[FEA]: Add improved latency test for cuda.bindings benchmarks, add C++ comparison
Is this a duplicate?
- [x] I confirmed there appear to be no duplicate issues for this request and that I agree to the Code of Conduct
Area
cuda.bindings
Is your feature request related to a problem? Please describe.
With the new release of cuda.bench using nvbench as a backing, we want to utilize the statistical models it employs to more accurately bench the runtime/latency/overhead of our binding calls specifically. Adding C++ comparisons will allow allow quick comparision of cuda.bindings overall performance
Describe the solution you'd like
/benchmarks/ folder that has identical benchmarks of CUDA API's in python through bindings, as well as the raw C++ functions. NVBench wrapping both of these to generate json files that can be compared to view latency differences.

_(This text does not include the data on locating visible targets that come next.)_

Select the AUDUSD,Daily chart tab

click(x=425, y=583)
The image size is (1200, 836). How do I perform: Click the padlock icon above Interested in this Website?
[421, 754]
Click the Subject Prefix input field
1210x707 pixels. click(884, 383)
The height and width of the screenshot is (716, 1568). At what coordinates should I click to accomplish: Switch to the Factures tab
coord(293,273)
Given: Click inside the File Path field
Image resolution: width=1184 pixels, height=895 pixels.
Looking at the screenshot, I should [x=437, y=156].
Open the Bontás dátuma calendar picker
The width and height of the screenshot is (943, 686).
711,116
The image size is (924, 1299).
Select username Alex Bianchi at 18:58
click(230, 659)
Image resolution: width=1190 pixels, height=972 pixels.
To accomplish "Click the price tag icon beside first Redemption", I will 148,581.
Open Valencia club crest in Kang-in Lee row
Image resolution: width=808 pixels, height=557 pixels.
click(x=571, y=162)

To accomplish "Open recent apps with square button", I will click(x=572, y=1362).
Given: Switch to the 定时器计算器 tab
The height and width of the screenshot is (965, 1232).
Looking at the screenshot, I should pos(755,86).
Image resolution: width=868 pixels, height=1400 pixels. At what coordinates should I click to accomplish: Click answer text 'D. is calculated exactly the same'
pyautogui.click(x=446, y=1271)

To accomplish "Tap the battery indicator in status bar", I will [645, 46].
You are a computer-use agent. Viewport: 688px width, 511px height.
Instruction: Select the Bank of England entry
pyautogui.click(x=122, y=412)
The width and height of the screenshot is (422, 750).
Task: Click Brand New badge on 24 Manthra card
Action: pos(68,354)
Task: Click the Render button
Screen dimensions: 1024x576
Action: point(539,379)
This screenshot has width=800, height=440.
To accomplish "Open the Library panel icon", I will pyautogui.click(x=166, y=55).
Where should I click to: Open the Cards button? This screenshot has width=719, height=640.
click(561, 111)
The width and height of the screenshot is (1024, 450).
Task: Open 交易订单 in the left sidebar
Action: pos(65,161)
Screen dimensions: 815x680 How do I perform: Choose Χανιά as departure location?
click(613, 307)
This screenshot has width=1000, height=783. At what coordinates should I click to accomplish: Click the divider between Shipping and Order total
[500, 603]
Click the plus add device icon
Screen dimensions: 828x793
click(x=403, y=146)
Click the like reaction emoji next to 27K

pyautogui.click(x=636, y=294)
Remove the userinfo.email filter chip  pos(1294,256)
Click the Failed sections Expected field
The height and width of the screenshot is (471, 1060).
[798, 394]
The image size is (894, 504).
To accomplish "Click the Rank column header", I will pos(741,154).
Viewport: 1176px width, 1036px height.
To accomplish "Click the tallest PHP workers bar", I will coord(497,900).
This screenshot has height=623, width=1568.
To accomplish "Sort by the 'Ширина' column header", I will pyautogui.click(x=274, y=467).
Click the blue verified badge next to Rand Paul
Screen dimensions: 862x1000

Describe alternatives you've considered
Current implementation uses pytest, which does not offer the same granularity of nvbench.
Additional context
No response
Current implementation uses pytest, which does not offer the same granularity of nvbench.
What does this mean?
Also, nvbench is tailored for the cases where one has custom CUDA kernels that need benchmarking. cuda.bindings has none. How exactly would nvbench help instead of extending what we cover with pytest-benchmark?
I think the idea is to use nvbench just to get the extra metrics it provides, it does give some host and device latencies and provides a Python and CPP framework to compare those a bit more apples-to-apples. @adii-n can confirm.
If you think its is to much complexity just for the benchmarks for bindings thats ok, we can just wrap some of the pytest and make it write comparable json files in cpp and python so we can compare.
I need to find more time to understand the /why/, but last week I was having a lot of trouble getting reproducible results from pytest-benchmarking with reasonable deviation (relative to my traditional tool of choice got host-side benchmarking, pyperf). This is just a note that /whatever/ the right answer here is to maybe compare the accuracy and/or effectiveness of the statistical methods of whatever we choose.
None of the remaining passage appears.